July 11, 2016

Shooting Death of Popular Activist Roils Cambodia

Slain activist Kem Ley’s body lies in the Buddhist temple Watt Bodhiyarame in the Cambodin capital Phnom Penh, on July 10, 2016.RFA

2016-07-10 RFA

Cambodian civil society expressed shock on Sunday at the shooting death of an activist and critic of Prime Minister Hun Sen’s government, a killing that came amid months of political tensions as the country faces elections next year.

Kem Ley, 46, researcher and leader of the advocacy group Khmer for Khmer was shot two times in a store at a gas station in the capital Phnom Penh, police said a statement.

Reuters news agency quoted Eng Hy, a spokesman for the National Military Police, as saying “Kem Ley was shot dead” and the agency quoted a Cambodian Interior Ministry statement as saying a 38-year old suspect has been arrested, and has admitted to killing Kem Ley in a dispute over money.

Hun Sen took to social media to condemn the slaying and order an investigation.

"I pay my condolences over the death of Kem Ley, who was shot by a gunman," Hun Sen said on his Facebook page. "I condemn this brutal act.

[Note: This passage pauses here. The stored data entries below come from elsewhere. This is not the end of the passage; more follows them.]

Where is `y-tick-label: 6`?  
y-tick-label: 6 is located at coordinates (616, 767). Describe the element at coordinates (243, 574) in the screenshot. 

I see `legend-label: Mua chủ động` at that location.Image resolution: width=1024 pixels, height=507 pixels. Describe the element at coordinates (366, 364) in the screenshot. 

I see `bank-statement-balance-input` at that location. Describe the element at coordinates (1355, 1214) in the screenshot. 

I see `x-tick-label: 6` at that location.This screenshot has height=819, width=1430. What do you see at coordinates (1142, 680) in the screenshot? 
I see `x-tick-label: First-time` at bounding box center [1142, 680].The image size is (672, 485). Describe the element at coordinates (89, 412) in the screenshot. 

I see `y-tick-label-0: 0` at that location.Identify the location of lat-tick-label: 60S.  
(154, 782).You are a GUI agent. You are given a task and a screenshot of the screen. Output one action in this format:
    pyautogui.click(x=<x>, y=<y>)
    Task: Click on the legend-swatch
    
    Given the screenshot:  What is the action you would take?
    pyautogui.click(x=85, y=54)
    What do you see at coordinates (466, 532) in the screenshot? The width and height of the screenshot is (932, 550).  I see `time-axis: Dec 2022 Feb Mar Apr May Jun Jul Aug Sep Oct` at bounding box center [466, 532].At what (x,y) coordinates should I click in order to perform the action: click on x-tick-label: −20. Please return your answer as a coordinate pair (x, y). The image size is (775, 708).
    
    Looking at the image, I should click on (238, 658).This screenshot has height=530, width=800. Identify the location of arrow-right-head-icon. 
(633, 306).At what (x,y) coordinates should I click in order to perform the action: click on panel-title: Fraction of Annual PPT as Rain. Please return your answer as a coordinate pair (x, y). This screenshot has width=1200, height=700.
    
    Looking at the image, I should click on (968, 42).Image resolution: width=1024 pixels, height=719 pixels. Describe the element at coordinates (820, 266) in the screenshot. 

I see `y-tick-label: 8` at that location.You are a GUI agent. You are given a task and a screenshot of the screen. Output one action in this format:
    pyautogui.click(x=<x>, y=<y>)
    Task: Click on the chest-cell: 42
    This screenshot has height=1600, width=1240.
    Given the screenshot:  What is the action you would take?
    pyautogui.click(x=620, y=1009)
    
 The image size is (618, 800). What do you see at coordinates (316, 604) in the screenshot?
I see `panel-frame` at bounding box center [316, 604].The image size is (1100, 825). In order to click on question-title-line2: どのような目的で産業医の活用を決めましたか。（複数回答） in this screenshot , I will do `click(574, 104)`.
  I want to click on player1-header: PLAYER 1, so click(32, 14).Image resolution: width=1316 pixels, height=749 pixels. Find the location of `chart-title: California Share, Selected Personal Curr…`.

Ou Virak, founder of the NGO “Future Forum,” said Cambodia has lost “a hero in the hearts of all Khmer. “

“We lost a good human being who has participated in social and political activities to push Cambodia to move forward,” he told RFA’s Khmer Service.

An official of the domestic human rights group LICADHO, Am Sam Ath, told RFA that his and other watchdog groups demand that the government handle the investigation carefully.

“We of civil society insist that authorities investigate the motive of this shooting death properly to dispel suspicion that the killing of Kem Ley is political,” he said.

Official account doubted

The executive director of  the Cambodian Commission on Human Rights, Chak Sopheap, called on civil society to step up activism an not be cowed by the killing of Kem Ley.

“I hope that all the citizens will continue participating in social-political activities despite what has happened,” she said. “It is only our participation to ensure that Cambodia can develop human rights and democracy.”

Political tension between long-ruling strongman Hun Sen’s Cambodian People’s Party and the opposition Cambodia National Rescue Party (CNRP) has been intensifying this year as the parties prepare to contest local elections in 2017 and a general election in 2018.

Reuters quoted Kem Ley's pregnant wife, Pou Rachana, as saying “I don't know what happened, somebody just called me and said that he's shot," Pou Rachana told Reuters.

Thousands of supporters followed a procession taking Kem Ley’s body to a Buddhist pagoda in Phnom Penh, where his coffin was covered with flowers and fruit.

University student Kem Kim from Kampong Cham province told RFA he did not accept the police account of the killing.

“I want to find justice for him and find the real murderer.  I do not believe that he owed other people money.  I don’t believe it,” he said as he fought back tears.

A widely quoted analyst, Kem Ley has appeared on a RFA Khmer Service call-in show to discuss a report by the London-based NGO Global Witness documenting how Hun Sen and his family had amassed a $200 million fortune. The Hun family dismissed the report.